WORK REQUEST —
What is needed is an exact copy of the records below, with the pictures left out.

MATERIAL FOR THIS TASK —
----------------
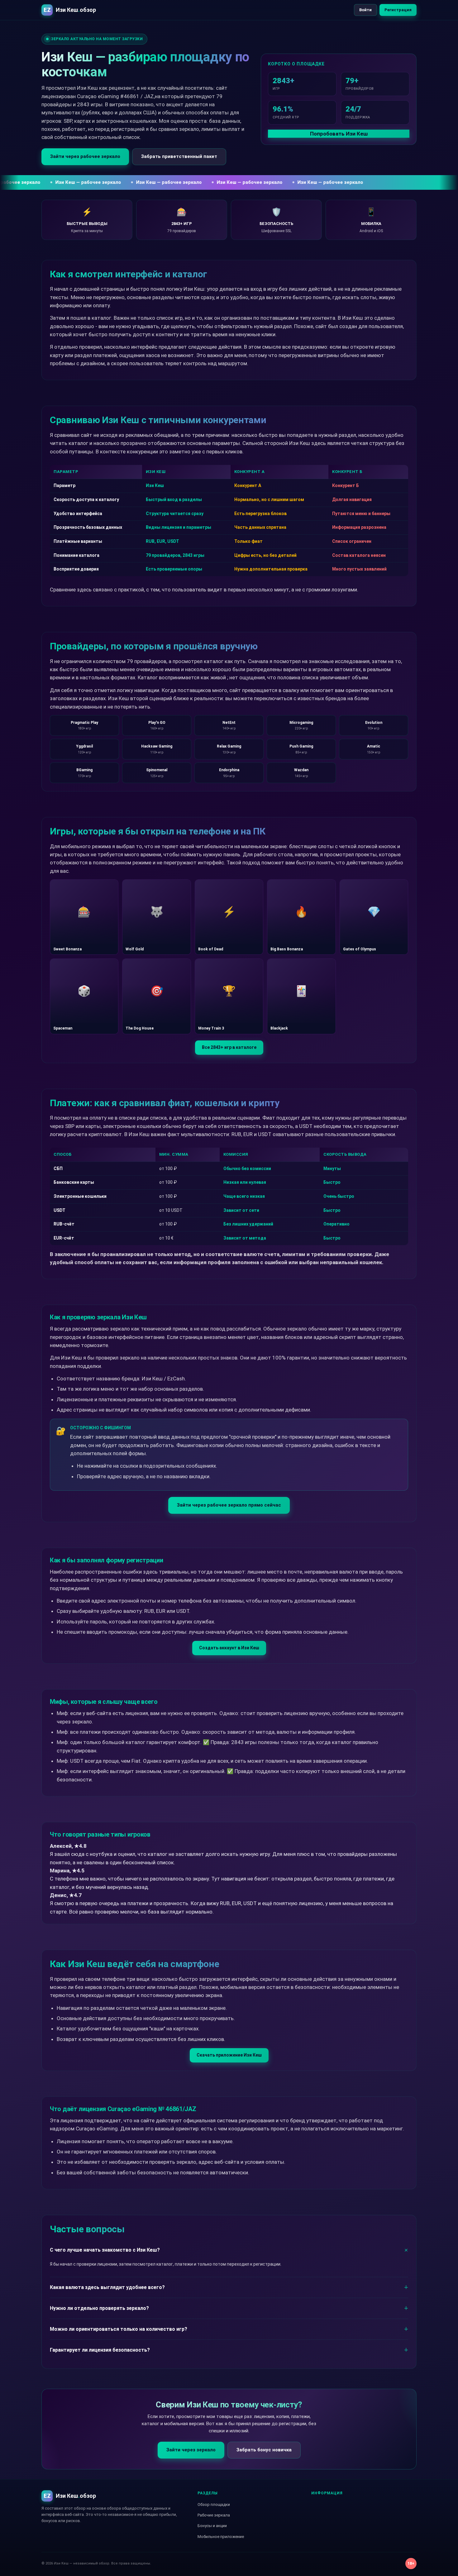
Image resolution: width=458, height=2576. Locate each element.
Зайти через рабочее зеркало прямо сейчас (229, 1505)
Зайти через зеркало (191, 2450)
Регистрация (398, 9)
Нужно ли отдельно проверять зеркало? (99, 2308)
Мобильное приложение (221, 2536)
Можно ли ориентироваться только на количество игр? (118, 2329)
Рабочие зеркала (214, 2515)
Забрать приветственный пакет (179, 156)
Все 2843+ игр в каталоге (229, 1047)
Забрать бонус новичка (264, 2450)
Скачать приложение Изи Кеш (229, 2055)
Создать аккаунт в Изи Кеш (229, 1647)
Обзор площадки (214, 2504)
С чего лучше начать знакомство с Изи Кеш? (105, 2250)
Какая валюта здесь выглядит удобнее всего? (107, 2287)
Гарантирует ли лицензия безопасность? (100, 2350)
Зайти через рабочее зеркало (85, 156)
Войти (365, 9)
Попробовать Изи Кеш (339, 134)
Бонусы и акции (212, 2525)
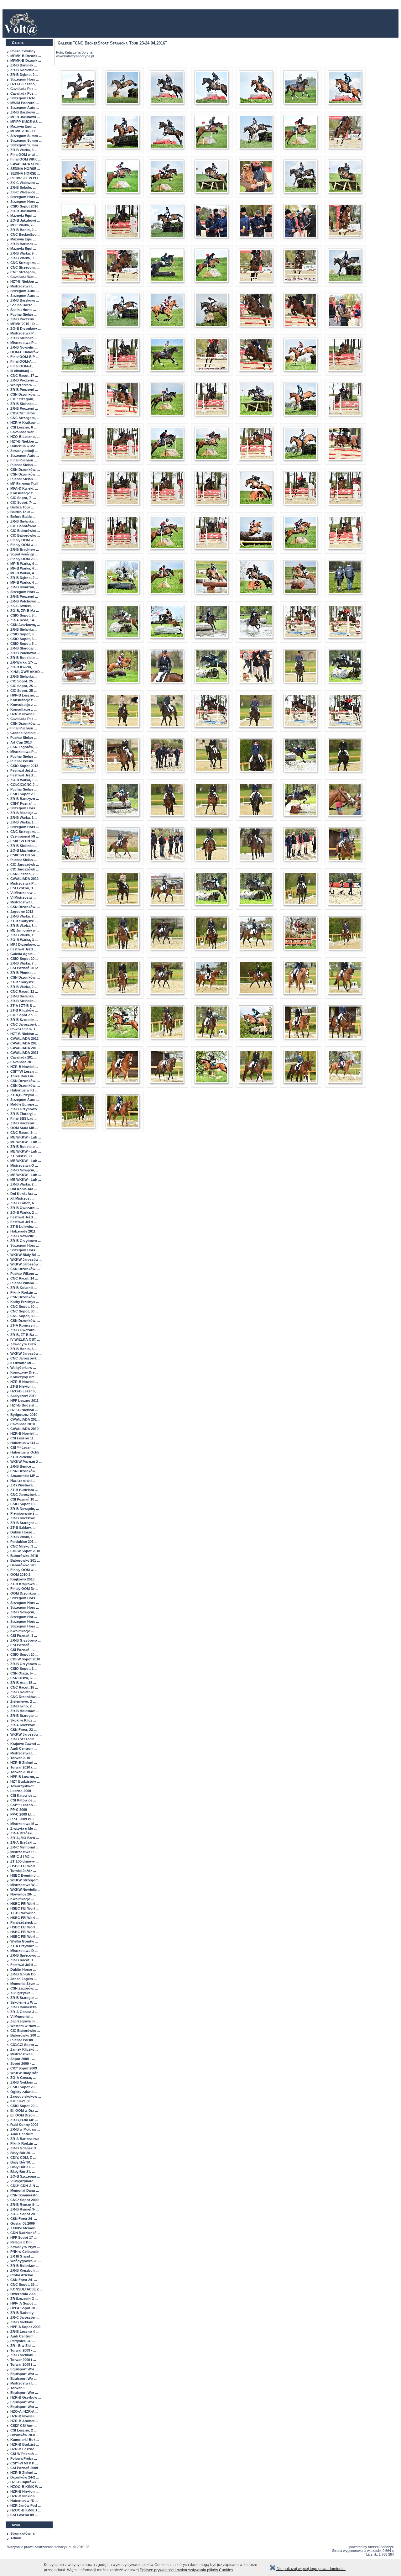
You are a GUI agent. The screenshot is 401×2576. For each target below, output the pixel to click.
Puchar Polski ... (23, 761)
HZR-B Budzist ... (24, 2444)
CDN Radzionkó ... (25, 2233)
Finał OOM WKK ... (25, 159)
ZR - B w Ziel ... (22, 2345)
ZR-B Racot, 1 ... (23, 1960)
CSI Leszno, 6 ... (23, 427)
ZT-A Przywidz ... (24, 1946)
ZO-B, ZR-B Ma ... (24, 610)
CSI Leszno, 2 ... (23, 2430)
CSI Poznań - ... (22, 1645)
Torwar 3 (17, 2388)
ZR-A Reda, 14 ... (24, 620)
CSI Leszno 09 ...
----------------
EXERCISE RESPONSE —
Image resolution: width=458, height=2576. Locate each element.
Зайти через рабочее зеркало прямо сейчас (229, 1505)
Зайти через зеркало (191, 2450)
Регистрация (398, 9)
Нужно ли отдельно проверять зеркало? (99, 2308)
Мобильное приложение (221, 2536)
Можно ли ориентироваться только на количество игр? (118, 2329)
Рабочие зеркала (214, 2515)
Забрать приветственный пакет (179, 156)
Все 2843+ игр в каталоге (229, 1047)
Забрать бонус новичка (264, 2450)
Скачать приложение Изи Кеш (229, 2055)
Создать аккаунт в Изи Кеш (229, 1647)
Обзор площадки (214, 2504)
С чего лучше начать знакомство с Изи Кеш? (105, 2250)
Какая валюта здесь выглядит удобнее всего? (107, 2287)
Гарантирует ли лицензия безопасность? (100, 2350)
Зайти через рабочее зеркало (85, 156)
Войти (365, 9)
Попробовать Изи Кеш (339, 134)
Бонусы и акции (212, 2525)
You are a GUI agent. The screenshot is 401×2576. For each target below, output the pixel to click.
Puchar Polski ... (23, 761)
HZR-B Budzist ... (24, 2444)
CDN Radzionkó ... (25, 2233)
Finał OOM WKK ... (25, 159)
ZR - B w Ziel ... (22, 2345)
ZR-B Racot, 1 ... (23, 1960)
CSI Leszno, 6 ... (23, 427)
ZT-A Przywidz ... (24, 1946)
ZO-B, ZR-B Ma ... (24, 610)
CSI Leszno, 2 ... (23, 2430)
CSI Poznań - ... (22, 1645)
Torwar 3 (17, 2388)
ZR-A Reda, 14 ... (24, 620)
CSI Leszno 09 ...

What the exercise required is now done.